[…] A pochi giorni dal debutto di Sisyphus/Trans/Form si è affacciata a “Danae”, Festival milanese attivo da ventuno anni We Want Miles, In A Silent Way del gruppo Nanou. Aprendo una parentesi dolorosa, sembra doveroso constatare che Milano è città piuttosto ingrata per la danza contemporanea; vanta festival di media e piccola levatura e ospita qua e là anche nomi importanti, tuttavia non possiede nessuno dei lunghi e articolati festival che regnano da tempo a Torino, Roma, Reggio Emilia. È un buco nero, anche progettuale, di cui la città non si può certo vantare. La pièce dei Nanou, qui guidati da Marco Valerio Amico e Rhuena Bracci, reca già nel titolo la sua fonte ispiratrice: Miles Davis, uno dei maggiori musicisti nella storia del jazz. È formalistica e nello stile dei ravennati Nanou non rinuncia a quelle strisce di luce, qui di vari e cangianti colori, che servono da binari, o creano recinti ove la danza vive in una successione di quadri.

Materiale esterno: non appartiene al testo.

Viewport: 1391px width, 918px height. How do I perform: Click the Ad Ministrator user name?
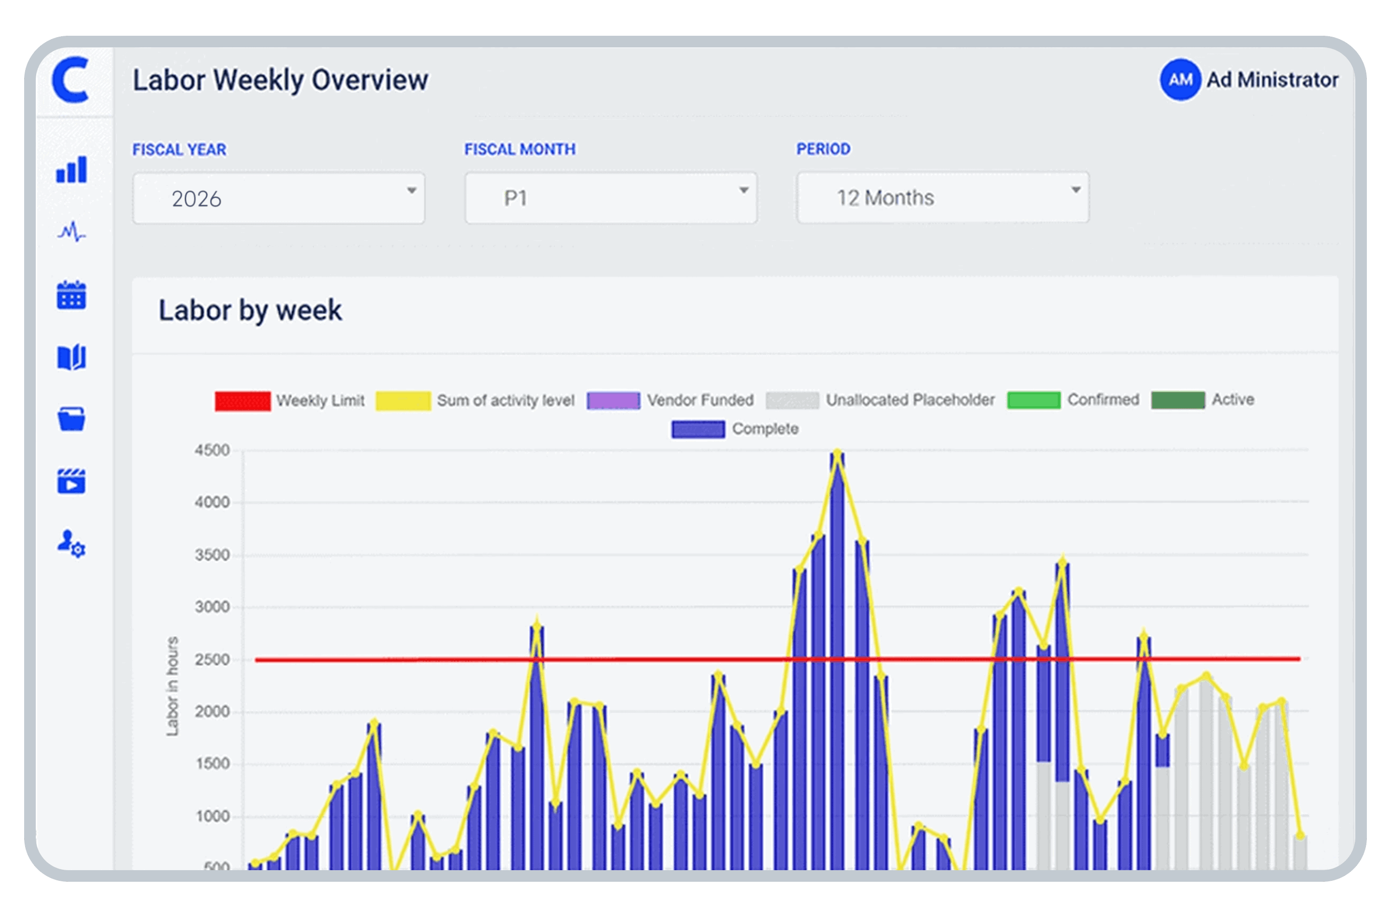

Curiosa la figura maschile in completo nero di spalle che appare subito all’inizio e mostra un piede fuori dall’asse del suo equilibrio, calzato di giallo. Costui, ricompare a tratti, spesso per semplici camminate, o per danze “libere”, molto diverse da quelle elaborate con tecnica e precisione dalle tre danzatrici: Carolina Amoretti in calzamaglia dal busto color carne e dai lunghi capelli, Marina Bertoni, in camicia bianca a sbuffo e pantaloni verdi attillati e la stessa Bracci, interprete e co-coreografa anche in costumi quotidiani: tute con cappuccio, ad esempio. Sul fondo un pannello chiude lo spazio a metà e lascia comparire e scomparire le interpreti: si tinge anch’esso di vari colori partendo dal rosso. La danza fa uso di linee rette, di braccia tese, di evoluzioni tonde nello spazio ed è differente per ognuna delle tre danzatrici anche se questa diversità, ad eccezione della Bracci che spesso si rotola a terra, è dettata per le altre due soprattutto dalla velocità d’esecuzione e dalla personalità di entrambe.
We want Miles, in a silent way © Michela Di Savino
In un’ora si consuma un omaggio a Miles Davis che non parte esattamente da sui brani musicali, bensì dal suo metodo compositivo, dalle sue “strutture”. Le percussioni, a lato della scena del Teatro Out Off che ha ospitato “Danae”, sono guidate da Bruno Dorella e rielaborano e trasfigurano brani di Miles, preferendogli anche inserti elettronici o silenzi puri e secchi. In questo modo cromatico-danzato e con musica live anche non di Davis, se non nella parte finale, fuoriesce la celebre tromba del cosiddetto “principe delle tenebre”, scomparso a Santa Monica nel 1991. Sulla personalità ombrosa di Miles restano molti ricordi e testimonianze. Tra le sue frasi più celebri risuona quel “Perché suonare tutte queste note quando possiamo suonare solo le migliori?”, sintesi di una poetica basata sull’inconfondibile suono languido e sull’emotività controllata del suo strumento d’elezione, piuttosto che sul virtuosismo fine a se stesso. Esempio esplicito della sua grandezza è Kind of Blue (1959), che forse rimane uno degli album jazz più popolari di tutti i tempi, avendo venduto oltre quattro milioni di copie solo negli States.
In We Want Miles, in a Silent Way i Nanou, emersi all’inizio del terzo millennio, provano a cimentarsi con il modo di comporre di questo campione di sobrietà e insieme di versatilità che regalò non solo al jazz ma forse a tutta la musica nel suo insieme, un patrimonio ancora vivo. Hanno debuttato pure a New York e a Ravenna Festival: ovunque dimostrando il rigore e la serietà della loro ricerca per la quale hanno persino scelto un docente di cromatologia (Daniele Torcellini) per la collaborazione al dispositivo scenico e per i colori, bellissimi, che invadono lo spettacolo. Tra tocchi inattesi e persino ludici, come la presenza maschile – forse ombra dello stesso Miles – l’unico neo parrebbe la materia danza di due delle danzatrici (Amoretti e Bertoni): non tanto per come viene impeccabilmente restituita, bensì per una sorta di ripetizione dei movimenti spesso troppo identici e che possono ingenerare monotonia.